Panic seized her, and under it, relief. Good old ruthless Brenner. He won’t let me kill us all. He’ll kill me first.

Slate had to admit that dying with Brenner’s hands locked around her windpipe was a death she’d seen coming. Could be a lot worse. Brenner was a very efficient killer, even if he couldn’t ride a horse.

“It’s okay, darlin’…” he whispered into her hair, “I’ve got you.”

His voice was really quite soothing, given that they were talking about her impending death. She would have laughed if she had enough air.

She could not keep track of time. She breathed through her teeth and Brenner’s shirt for eternity and he said things to her that he had never said when they were lovers.

“It’s okay. I’ve got you. It’s okay.”

Possibly if he’d said those things when they were lovers, things would have turned out differently… Yes. Because strangling on your own spit while monsters walk the roads is the perfect time to re-litigate old relationships.

“I won’t let go.”

Don’t, she willed him. Don’t. I’ll kill us all. Don’t let go.

He didn’t let go.

The end of the column passed.

A long time later, the scent of rosemary faded.

A little time after that, Brenner released her throat.

Slate took a deep breath, coughed it out, took another, and that one went down normally. She could smell other things, which in this case was mostly Brenner. He smelled like leather and cigarettes, and that was wonderful, because it wasn’t rosemary.

The assassin helped her politely to her feet.

“She knew,” said Learned Edmund, staring at her. He was holding the horses’ reins bunched together. Slate wondered if the horses had been too stupid to run or if the scholar had somehow soothed them. “How did she know?”

“Word of advice,” said Brenner, slapping leaf-litter off Slate’s back. “If our Slate starts choking and sneezing and tells you to do something, do it. Don’t ask questions.”

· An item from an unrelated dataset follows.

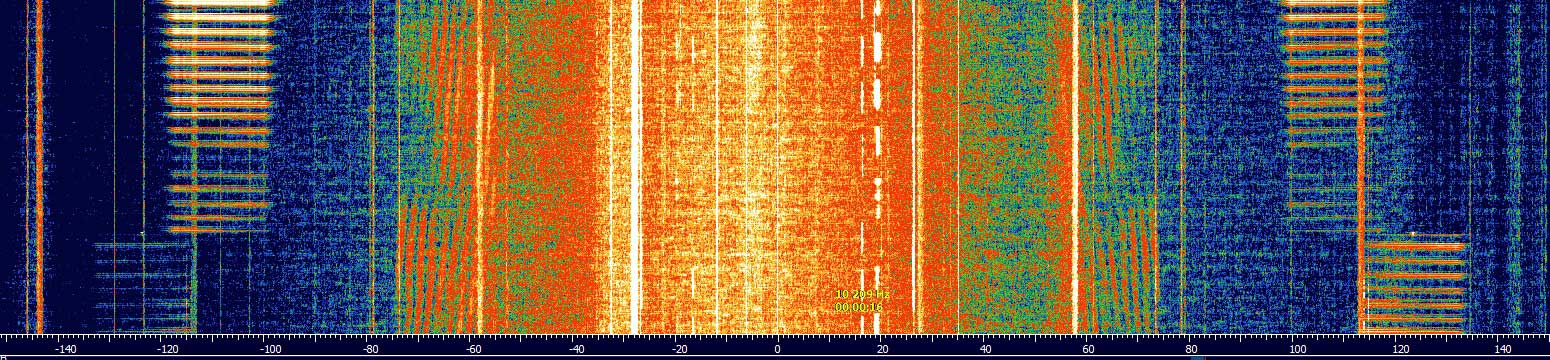
Task: Click the 100 frequency axis label
Action: (1297, 349)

Caliban was staring at them. His expression was indescribable.

“What?” asked Slate, wiping at her nose.

“You two,” said the paladin slowly, “have a very odd relationship.”

“Oh, come on, if your friends aren’t willing to strangle you, what kind of friends are they?” asked Brenner.

Caliban turned away, shaking his head.

“So those are the Clockwork Boys…” said Learned Edmund, almost to himself.

“Big ugly bastards, aren’t they?” said Brenner.

“I should have been better prepared,” said the dedicate. “The last correspondence that we received from Brother Amadai included a drawing of one. But I could not picture the scale. I thought perhaps they were the size of a man, no more…”

Slate shuddered. She’d only caught a glimpse through Brenner’s arms of the creatures, and it had been enough to give her nightmares. She snuffled into her sleeve.

When she got back to her horse, there was a handkerchief draped across the saddle.